Exercise aim ▸ Could you return, word for word, the lines of the records from the one containing "Given: Click the 运输服务司 agency category value" through the final line, both included, and omit the pictures?

Information supplied ▸

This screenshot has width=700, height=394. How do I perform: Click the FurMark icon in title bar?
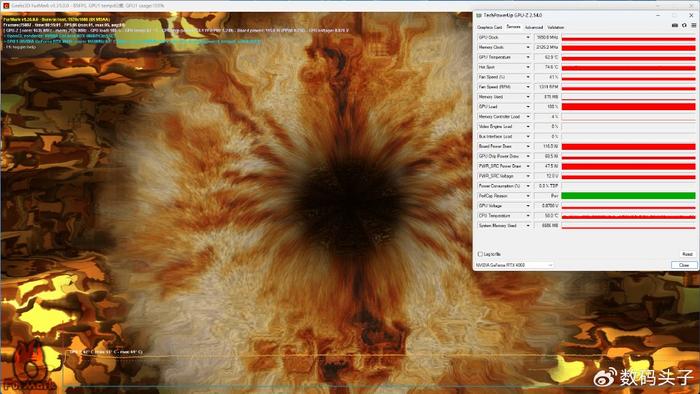(6, 6)

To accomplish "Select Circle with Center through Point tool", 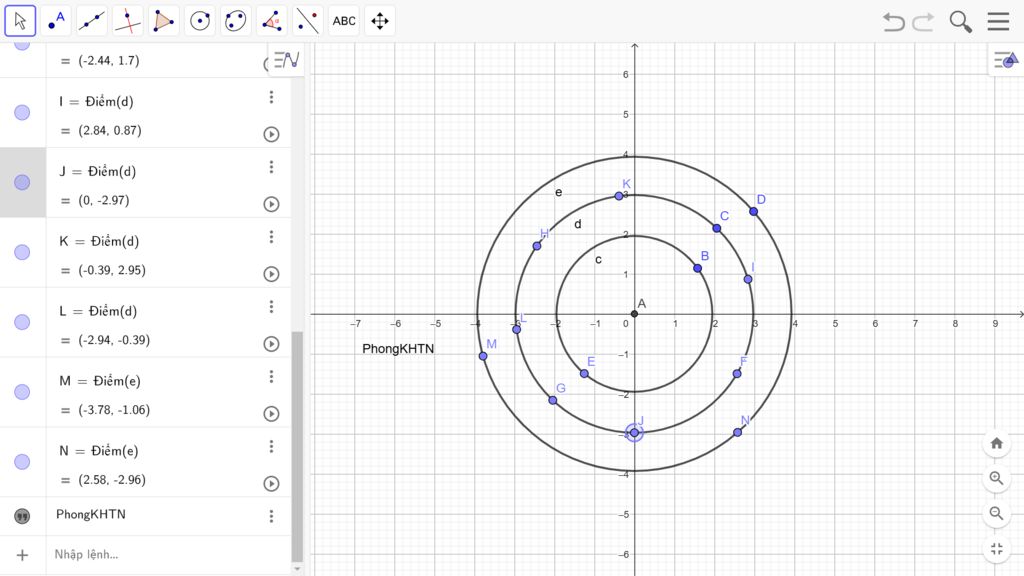I will 200,20.
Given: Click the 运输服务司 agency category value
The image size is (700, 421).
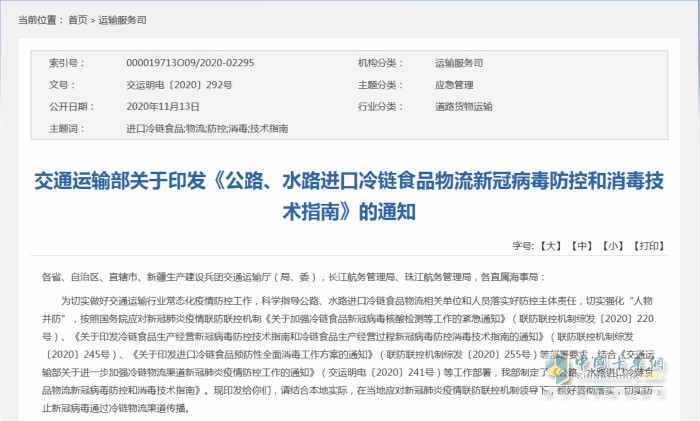Looking at the screenshot, I should click(x=459, y=63).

Expected answer ▸
Given: Click the 运输服务司 agency category value
The image size is (700, 421).
Looking at the screenshot, I should click(x=459, y=63).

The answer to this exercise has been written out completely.